▶ _PASSAGE SHOWN_
# # # # #

As demand for full-time English undergraduate education continues to confound the prophets of doom by going up this year – despite the near three-fold increase in tuition fees – concern is mounting at falling applications for postgraduate courses, especially from UK students.

Key among areas of concern is the decline in UK-domiciled students enrolling on full-time master’s courses, which fell by 13% in 2012-13, and the increasing dependency on international students to sustain many British postgraduate courses.

This was highlighted in a Universities UK report published last month, which showed that 73% of the 141,090 entrants to full-time master’s degrees in 2012-13 were from outside the UK.

Part-time master’s numbers at English universities are also down, but this is being largely blamed on falling demand for undergraduate and postgraduate higher education from those in work due to the recession, as University World News reported on 23 May.

Government action promised

The British government is clearly anxious to reverse the decline in UK students going on to postgraduate education and has promised to support action to stimulate postgraduate participation. It will put forward its ideas in the 2014 Autumn Statement, which is expected in November, following a Budget pledge earlier this year.

Universities UK argues in its latest report Postgraduate Taught Education: The Funding Challenge that the postgraduate student population is so diverse it is unlikely that a ‘one-size-fits-all’ solution will be the answer.

When English full-time undergraduate fees nearly trebled to £9,000 (US$15,000) per year, the higher tuition fees were covered by government loans to home and EU students. These loans only have to be repaid after the students graduate and are earning over £21,000-a-year. The result: demand for first-degree courses has grown, as The Telegraph reported on 6 June.

But the undergraduate loan scheme is proving expensive and Universities UK, which represents vice-chancellors, urges the UK government to consider a range of options that are affordable to students, to universities, to private sector partners and the government itself.

Pilot projects

To test different ways to stimulate the domestic taught postgraduate market, the Higher Education Funding Council for England, or HEFCE, invested £25 million this year in 20 pilot projects, as University World News first reported in November.

These will involve 40 Higher Education Institutions all over England and will see universities and employers working together to try to boost participation by students, particularly from those who might not otherwise progress to this level.

The projects range from financial and pastoral support, mentoring and networking, curricula change, funded studentships, work placements and a variety of bursary and loan schemes.

Cranfield's Prof William Stephens

Cranfield’s Prof William Stephens

Cranfield University is among those taking part and their University Secretary, Professor William Stephens recently wrote a blog for The Conversation, saying: “Without access to funding, postgraduate taught courses may increasingly become the preserve of those who can rely on the ‘Bank of Mum and Dad’. The question of how to make postgraduate education affordable to all remains a major challenge.”

# # # # #

▶ _WHAT IS NEEDED_
Render into Spanish the following sentence from the article on postgraduate enrollment: "Universities UK argues in its latest report Postgraduate Taught Education: The Funding Challenge that the postgraduate student population is so diverse it is unlikely that a ‘one-size-fits-all’ solution will be the answer."

(Word and element location data)

# # # # #

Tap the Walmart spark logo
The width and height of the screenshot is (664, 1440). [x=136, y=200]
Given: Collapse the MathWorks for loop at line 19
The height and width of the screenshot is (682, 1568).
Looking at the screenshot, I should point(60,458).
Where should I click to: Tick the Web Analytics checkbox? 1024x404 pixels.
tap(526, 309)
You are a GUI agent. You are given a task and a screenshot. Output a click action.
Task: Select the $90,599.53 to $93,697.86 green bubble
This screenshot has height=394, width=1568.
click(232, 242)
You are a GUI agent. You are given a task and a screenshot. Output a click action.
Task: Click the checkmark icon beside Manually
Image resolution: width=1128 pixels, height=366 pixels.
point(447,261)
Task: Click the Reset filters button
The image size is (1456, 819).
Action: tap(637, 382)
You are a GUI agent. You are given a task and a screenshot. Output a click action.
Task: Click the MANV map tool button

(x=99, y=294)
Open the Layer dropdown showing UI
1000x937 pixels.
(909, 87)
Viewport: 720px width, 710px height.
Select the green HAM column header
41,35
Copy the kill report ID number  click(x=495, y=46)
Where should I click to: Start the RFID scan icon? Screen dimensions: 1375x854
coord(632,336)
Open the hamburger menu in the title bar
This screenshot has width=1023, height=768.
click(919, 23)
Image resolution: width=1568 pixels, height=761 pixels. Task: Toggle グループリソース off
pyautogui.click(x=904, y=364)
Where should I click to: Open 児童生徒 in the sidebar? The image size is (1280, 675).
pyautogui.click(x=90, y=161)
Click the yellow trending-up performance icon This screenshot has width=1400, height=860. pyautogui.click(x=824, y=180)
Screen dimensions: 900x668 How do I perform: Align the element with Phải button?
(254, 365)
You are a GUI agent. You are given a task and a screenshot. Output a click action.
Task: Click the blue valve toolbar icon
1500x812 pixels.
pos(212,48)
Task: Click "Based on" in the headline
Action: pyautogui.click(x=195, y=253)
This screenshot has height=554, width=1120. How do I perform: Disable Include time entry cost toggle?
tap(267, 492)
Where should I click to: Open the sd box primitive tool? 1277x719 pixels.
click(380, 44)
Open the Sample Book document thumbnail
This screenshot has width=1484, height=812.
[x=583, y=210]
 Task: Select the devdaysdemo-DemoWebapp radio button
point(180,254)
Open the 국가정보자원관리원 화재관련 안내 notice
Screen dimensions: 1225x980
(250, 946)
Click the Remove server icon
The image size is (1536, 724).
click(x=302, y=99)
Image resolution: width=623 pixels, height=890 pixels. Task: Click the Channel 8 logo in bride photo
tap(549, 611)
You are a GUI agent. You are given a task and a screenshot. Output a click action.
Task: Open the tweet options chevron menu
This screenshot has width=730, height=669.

# # # # #

▶ _EXPECTED ANSWER_
Universities UK sostiene en su último informe, Postgraduate Taught Education: The Funding Challenge, que la población de estudiantes de posgrado es tan diversa que es poco probable que una solución de «talla única» sea la respuesta.